A blackout over National Capital Commission negotiations with RendezVous Lebreton came into effect at midnight Wednesday, but not before a lawyer for DCDLS, the group behind the Lebreton Flats development bid that finished second, wrote a stinging open letter to the NCC.
Several elements of the Eugene Melnyk-backed RendezVous LeBreton plan were called into question in the letter.
“First, we are perplexed as to how the proposal of the Rendez Vous LeBreton team met the requirements of the Request for Qualifications, based on your stated objectives which were to see development for primarily non-residential uses, such as museums, galleries, special attractions, hospitality and office space, which fosters public access and experience,” wrote Frank Carpentier on behalf of Nelligan O’Brien Payne LLP lawyer Debbie Bellinger.
Mr. Carpentier also wrote of recent news reports that the NCC would look for ways to “lift the national prominence” of the RendezVous LeBreton proposal.
“This allows one team to improve upon its proposal and to introduce elements that were not part of its formal submission. Our position in the overall process will be severely prejudiced by that approach,” he wrote.
Mr. Carpentier also demanded the NCC release the scoring results with DCDLS under a strict confidentiality agreement.
DCDLS also requested the NCC not allow RendezVous LeBreton to negotiate with any DCDLS partners, threatening to pursue legal action if any negotiations were to occur.
Mr.

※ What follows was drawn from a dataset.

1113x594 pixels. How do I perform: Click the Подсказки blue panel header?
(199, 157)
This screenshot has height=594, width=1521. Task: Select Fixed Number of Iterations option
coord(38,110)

Carpentier also took exception to meetings RendezVous LeBreton held with business leaders during the original blackout period, alleging that broke confidentiality agreements under the strict RFP requirements.
When announcing it would enter negotiations with RendezVous LeBreton, the NCC took note of the bid’s proposal to cover the LRT.
“We studied the feasibility and viability of this option in the context of our own proposal, and concluded that this approach is not economically viable, is technically difficult to implement, and more importantly will result in significant delays in the planned opening of the Confederation Line of the LRT,” Mr. Carpentier wrote.
He demanded the NCC publicly clarify there is no winner yet, and that RendezVous LeBreton merely won the right to negotiate first.
“Based on the foregoing, our team is willing to remain involved for the time being; but it will revisit its position from time to time based on its assessment of where things stand,” he wrote.